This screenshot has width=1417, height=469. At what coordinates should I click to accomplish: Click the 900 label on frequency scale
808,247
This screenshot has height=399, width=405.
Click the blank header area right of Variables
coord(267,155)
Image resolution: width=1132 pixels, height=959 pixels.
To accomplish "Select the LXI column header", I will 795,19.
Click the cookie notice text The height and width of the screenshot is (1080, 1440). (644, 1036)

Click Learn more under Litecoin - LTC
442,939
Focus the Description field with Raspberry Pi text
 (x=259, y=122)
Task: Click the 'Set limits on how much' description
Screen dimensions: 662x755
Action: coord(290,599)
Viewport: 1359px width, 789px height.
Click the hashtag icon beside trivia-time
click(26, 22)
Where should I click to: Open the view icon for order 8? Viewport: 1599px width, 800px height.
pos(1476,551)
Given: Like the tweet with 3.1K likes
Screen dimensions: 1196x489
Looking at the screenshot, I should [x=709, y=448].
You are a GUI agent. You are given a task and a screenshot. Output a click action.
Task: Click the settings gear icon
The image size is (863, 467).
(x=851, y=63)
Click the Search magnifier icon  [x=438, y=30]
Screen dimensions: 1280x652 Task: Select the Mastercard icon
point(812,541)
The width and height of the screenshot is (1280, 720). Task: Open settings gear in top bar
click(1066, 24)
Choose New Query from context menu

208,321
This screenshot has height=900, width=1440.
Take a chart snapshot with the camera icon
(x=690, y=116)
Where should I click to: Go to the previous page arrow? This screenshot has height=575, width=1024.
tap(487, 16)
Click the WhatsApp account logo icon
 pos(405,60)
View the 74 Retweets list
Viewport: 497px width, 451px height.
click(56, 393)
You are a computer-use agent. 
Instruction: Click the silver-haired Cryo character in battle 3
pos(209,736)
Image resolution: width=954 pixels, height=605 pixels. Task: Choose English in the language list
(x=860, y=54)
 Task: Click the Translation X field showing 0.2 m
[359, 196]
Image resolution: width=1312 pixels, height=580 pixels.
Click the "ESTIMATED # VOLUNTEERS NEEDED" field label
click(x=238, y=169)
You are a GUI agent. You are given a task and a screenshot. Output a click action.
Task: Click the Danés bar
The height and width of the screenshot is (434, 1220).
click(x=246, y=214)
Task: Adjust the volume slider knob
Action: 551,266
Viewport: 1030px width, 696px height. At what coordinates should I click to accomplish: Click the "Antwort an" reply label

- - - - -

● **Exercise requirements**:
Faithfully copy every entry, leaving nothing out.

● **Written solution**:
This screenshot has width=1417, height=469. At what coordinates should I click to accomplish: Click the 900 label on frequency scale
808,247
This screenshot has height=399, width=405.
Click the blank header area right of Variables
coord(267,155)
Image resolution: width=1132 pixels, height=959 pixels.
To accomplish "Select the LXI column header", I will 795,19.
Click the cookie notice text The height and width of the screenshot is (1080, 1440). (644, 1036)

Click Learn more under Litecoin - LTC
442,939
Focus the Description field with Raspberry Pi text
 (x=259, y=122)
Task: Click the 'Set limits on how much' description
Screen dimensions: 662x755
Action: coord(290,599)
Viewport: 1359px width, 789px height.
Click the hashtag icon beside trivia-time
click(26, 22)
Where should I click to: Open the view icon for order 8? Viewport: 1599px width, 800px height.
pos(1476,551)
Given: Like the tweet with 3.1K likes
Screen dimensions: 1196x489
Looking at the screenshot, I should [x=709, y=448].
You are a GUI agent. You are given a task and a screenshot. Output a click action.
Task: Click the settings gear icon
The image size is (863, 467).
(x=851, y=63)
Click the Search magnifier icon  [x=438, y=30]
Screen dimensions: 1280x652 Task: Select the Mastercard icon
point(812,541)
The width and height of the screenshot is (1280, 720). Task: Open settings gear in top bar
click(1066, 24)
Choose New Query from context menu

208,321
This screenshot has height=900, width=1440.
Take a chart snapshot with the camera icon
(x=690, y=116)
Where should I click to: Go to the previous page arrow? This screenshot has height=575, width=1024.
tap(487, 16)
Click the WhatsApp account logo icon
 pos(405,60)
View the 74 Retweets list
Viewport: 497px width, 451px height.
click(56, 393)
You are a computer-use agent. 
Instruction: Click the silver-haired Cryo character in battle 3
pos(209,736)
Image resolution: width=954 pixels, height=605 pixels. Task: Choose English in the language list
(x=860, y=54)
 Task: Click the Translation X field showing 0.2 m
[359, 196]
Image resolution: width=1312 pixels, height=580 pixels.
Click the "ESTIMATED # VOLUNTEERS NEEDED" field label
click(x=238, y=169)
You are a GUI agent. You are given a task and a screenshot. Output a click action.
Task: Click the Danés bar
The height and width of the screenshot is (434, 1220).
click(x=246, y=214)
Task: Adjust the volume slider knob
Action: 551,266
Viewport: 1030px width, 696px height. At what coordinates should I click to accomplish: Click the "Antwort an" reply label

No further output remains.